--- begin ---

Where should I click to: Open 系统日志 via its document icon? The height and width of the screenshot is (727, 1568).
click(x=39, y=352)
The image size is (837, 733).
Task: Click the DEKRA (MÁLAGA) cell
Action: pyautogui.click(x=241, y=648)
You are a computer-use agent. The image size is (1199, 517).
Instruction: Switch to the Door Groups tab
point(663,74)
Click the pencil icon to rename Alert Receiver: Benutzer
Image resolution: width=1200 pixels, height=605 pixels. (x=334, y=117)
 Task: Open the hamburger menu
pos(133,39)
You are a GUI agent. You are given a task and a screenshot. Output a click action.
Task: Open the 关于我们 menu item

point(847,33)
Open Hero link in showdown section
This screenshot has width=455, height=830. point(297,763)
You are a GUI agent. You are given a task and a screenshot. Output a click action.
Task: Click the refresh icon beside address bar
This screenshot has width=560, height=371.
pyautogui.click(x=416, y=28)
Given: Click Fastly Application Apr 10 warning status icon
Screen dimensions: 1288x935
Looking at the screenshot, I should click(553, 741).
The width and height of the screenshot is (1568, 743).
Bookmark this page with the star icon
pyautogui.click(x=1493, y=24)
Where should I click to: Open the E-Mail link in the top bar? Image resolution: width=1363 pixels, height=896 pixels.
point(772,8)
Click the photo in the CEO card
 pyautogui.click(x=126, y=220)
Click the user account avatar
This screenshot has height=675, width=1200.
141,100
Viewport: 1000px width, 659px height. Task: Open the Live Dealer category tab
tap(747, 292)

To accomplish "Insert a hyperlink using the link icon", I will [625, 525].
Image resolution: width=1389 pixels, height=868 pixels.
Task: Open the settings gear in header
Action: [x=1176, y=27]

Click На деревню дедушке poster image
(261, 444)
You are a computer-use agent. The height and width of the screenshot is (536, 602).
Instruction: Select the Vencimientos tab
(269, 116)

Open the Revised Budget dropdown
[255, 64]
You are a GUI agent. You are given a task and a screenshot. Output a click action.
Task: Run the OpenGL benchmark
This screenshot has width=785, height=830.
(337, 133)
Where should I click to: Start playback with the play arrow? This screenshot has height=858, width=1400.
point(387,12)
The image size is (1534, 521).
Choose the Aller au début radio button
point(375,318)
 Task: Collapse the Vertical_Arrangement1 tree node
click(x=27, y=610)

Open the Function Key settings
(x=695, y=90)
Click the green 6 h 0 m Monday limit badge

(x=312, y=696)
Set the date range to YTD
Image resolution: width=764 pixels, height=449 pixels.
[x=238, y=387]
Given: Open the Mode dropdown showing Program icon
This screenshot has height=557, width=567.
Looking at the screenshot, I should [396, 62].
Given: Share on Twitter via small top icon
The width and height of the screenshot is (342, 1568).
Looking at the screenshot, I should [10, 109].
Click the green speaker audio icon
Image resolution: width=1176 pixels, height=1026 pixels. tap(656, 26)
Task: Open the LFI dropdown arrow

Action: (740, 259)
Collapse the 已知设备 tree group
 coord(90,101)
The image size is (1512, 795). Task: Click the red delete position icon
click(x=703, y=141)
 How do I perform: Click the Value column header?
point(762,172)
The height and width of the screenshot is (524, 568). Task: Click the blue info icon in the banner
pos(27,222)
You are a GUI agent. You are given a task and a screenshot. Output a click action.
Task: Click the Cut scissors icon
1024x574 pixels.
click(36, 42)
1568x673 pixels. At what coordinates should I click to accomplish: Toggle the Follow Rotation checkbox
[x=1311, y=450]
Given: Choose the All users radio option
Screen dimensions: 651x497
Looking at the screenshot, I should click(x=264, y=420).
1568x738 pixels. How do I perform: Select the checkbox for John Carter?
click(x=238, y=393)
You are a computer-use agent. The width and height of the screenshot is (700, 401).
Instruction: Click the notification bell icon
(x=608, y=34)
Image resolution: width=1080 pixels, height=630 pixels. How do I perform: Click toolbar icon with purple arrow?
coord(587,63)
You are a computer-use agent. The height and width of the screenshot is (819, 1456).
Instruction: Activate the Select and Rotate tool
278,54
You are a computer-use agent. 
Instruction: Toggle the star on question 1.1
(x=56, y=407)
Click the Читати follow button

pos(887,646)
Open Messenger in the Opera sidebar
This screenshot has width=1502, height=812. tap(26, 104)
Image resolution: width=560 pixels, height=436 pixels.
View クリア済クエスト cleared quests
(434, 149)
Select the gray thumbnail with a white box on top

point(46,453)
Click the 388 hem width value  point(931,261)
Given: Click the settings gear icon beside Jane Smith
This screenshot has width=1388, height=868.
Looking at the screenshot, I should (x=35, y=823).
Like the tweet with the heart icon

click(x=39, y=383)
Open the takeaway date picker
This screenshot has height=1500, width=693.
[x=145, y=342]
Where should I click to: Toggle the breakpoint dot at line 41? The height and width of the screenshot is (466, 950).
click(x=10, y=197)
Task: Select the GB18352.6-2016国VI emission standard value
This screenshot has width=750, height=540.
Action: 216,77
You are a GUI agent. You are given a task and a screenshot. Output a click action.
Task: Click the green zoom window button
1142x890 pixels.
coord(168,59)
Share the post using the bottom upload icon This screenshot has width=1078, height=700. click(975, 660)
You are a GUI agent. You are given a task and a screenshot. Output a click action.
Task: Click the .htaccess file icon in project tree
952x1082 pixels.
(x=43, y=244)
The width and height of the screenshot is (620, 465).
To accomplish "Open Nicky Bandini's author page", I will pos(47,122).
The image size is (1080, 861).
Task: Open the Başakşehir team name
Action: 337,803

--- end ---

Please return every one of the rows above, copying each line without any change.

Where should I click to: Open 系统日志 via its document icon? The height and width of the screenshot is (727, 1568).
click(x=39, y=352)
The image size is (837, 733).
Task: Click the DEKRA (MÁLAGA) cell
Action: pyautogui.click(x=241, y=648)
You are a computer-use agent. The image size is (1199, 517).
Instruction: Switch to the Door Groups tab
point(663,74)
Click the pencil icon to rename Alert Receiver: Benutzer
Image resolution: width=1200 pixels, height=605 pixels. (x=334, y=117)
 Task: Open the hamburger menu
pos(133,39)
You are a GUI agent. You are given a task and a screenshot. Output a click action.
Task: Open the 关于我们 menu item

point(847,33)
Open Hero link in showdown section
This screenshot has width=455, height=830. point(297,763)
You are a GUI agent. You are given a task and a screenshot. Output a click action.
Task: Click the refresh icon beside address bar
This screenshot has width=560, height=371.
pyautogui.click(x=416, y=28)
Given: Click Fastly Application Apr 10 warning status icon
Screen dimensions: 1288x935
Looking at the screenshot, I should click(553, 741).
The width and height of the screenshot is (1568, 743).
Bookmark this page with the star icon
pyautogui.click(x=1493, y=24)
Where should I click to: Open the E-Mail link in the top bar? Image resolution: width=1363 pixels, height=896 pixels.
point(772,8)
Click the photo in the CEO card
 pyautogui.click(x=126, y=220)
Click the user account avatar
This screenshot has height=675, width=1200.
141,100
Viewport: 1000px width, 659px height. Task: Open the Live Dealer category tab
tap(747, 292)

To accomplish "Insert a hyperlink using the link icon", I will [625, 525].
Image resolution: width=1389 pixels, height=868 pixels.
Task: Open the settings gear in header
Action: [x=1176, y=27]

Click На деревню дедушке poster image
(261, 444)
You are a computer-use agent. The height and width of the screenshot is (536, 602).
Instruction: Select the Vencimientos tab
(269, 116)

Open the Revised Budget dropdown
[255, 64]
You are a GUI agent. You are given a task and a screenshot. Output a click action.
Task: Run the OpenGL benchmark
This screenshot has width=785, height=830.
(337, 133)
Where should I click to: Start playback with the play arrow? This screenshot has height=858, width=1400.
point(387,12)
The image size is (1534, 521).
Choose the Aller au début radio button
point(375,318)
 Task: Collapse the Vertical_Arrangement1 tree node
click(x=27, y=610)

Open the Function Key settings
(x=695, y=90)
Click the green 6 h 0 m Monday limit badge

(x=312, y=696)
Set the date range to YTD
Image resolution: width=764 pixels, height=449 pixels.
[x=238, y=387]
Given: Open the Mode dropdown showing Program icon
This screenshot has height=557, width=567.
Looking at the screenshot, I should [396, 62].
Given: Share on Twitter via small top icon
The width and height of the screenshot is (342, 1568).
Looking at the screenshot, I should [10, 109].
Click the green speaker audio icon
Image resolution: width=1176 pixels, height=1026 pixels. tap(656, 26)
Task: Open the LFI dropdown arrow

Action: (740, 259)
Collapse the 已知设备 tree group
 coord(90,101)
The image size is (1512, 795). Task: Click the red delete position icon
click(x=703, y=141)
 How do I perform: Click the Value column header?
point(762,172)
The height and width of the screenshot is (524, 568). Task: Click the blue info icon in the banner
pos(27,222)
You are a GUI agent. You are given a task and a screenshot. Output a click action.
Task: Click the Cut scissors icon
1024x574 pixels.
click(36, 42)
1568x673 pixels. At what coordinates should I click to accomplish: Toggle the Follow Rotation checkbox
[x=1311, y=450]
Given: Choose the All users radio option
Screen dimensions: 651x497
Looking at the screenshot, I should click(x=264, y=420).
1568x738 pixels. How do I perform: Select the checkbox for John Carter?
click(x=238, y=393)
You are a computer-use agent. The width and height of the screenshot is (700, 401).
Instruction: Click the notification bell icon
(x=608, y=34)
Image resolution: width=1080 pixels, height=630 pixels. How do I perform: Click toolbar icon with purple arrow?
coord(587,63)
You are a computer-use agent. The height and width of the screenshot is (819, 1456).
Instruction: Activate the Select and Rotate tool
278,54
You are a computer-use agent. 
Instruction: Toggle the star on question 1.1
(x=56, y=407)
Click the Читати follow button

pos(887,646)
Open Messenger in the Opera sidebar
This screenshot has width=1502, height=812. tap(26, 104)
Image resolution: width=560 pixels, height=436 pixels.
View クリア済クエスト cleared quests
(434, 149)
Select the gray thumbnail with a white box on top

point(46,453)
Click the 388 hem width value  point(931,261)
Given: Click the settings gear icon beside Jane Smith
This screenshot has width=1388, height=868.
Looking at the screenshot, I should (x=35, y=823).
Like the tweet with the heart icon

click(x=39, y=383)
Open the takeaway date picker
This screenshot has height=1500, width=693.
[x=145, y=342]
Where should I click to: Toggle the breakpoint dot at line 41? The height and width of the screenshot is (466, 950).
click(x=10, y=197)
Task: Select the GB18352.6-2016国VI emission standard value
This screenshot has width=750, height=540.
Action: 216,77
You are a GUI agent. You are given a task and a screenshot. Output a click action.
Task: Click the green zoom window button
1142x890 pixels.
coord(168,59)
Share the post using the bottom upload icon This screenshot has width=1078, height=700. click(975, 660)
You are a GUI agent. You are given a task and a screenshot. Output a click action.
Task: Click the .htaccess file icon in project tree
952x1082 pixels.
(x=43, y=244)
The width and height of the screenshot is (620, 465).
To accomplish "Open Nicky Bandini's author page", I will pos(47,122).
The image size is (1080, 861).
Task: Open the Başakşehir team name
Action: 337,803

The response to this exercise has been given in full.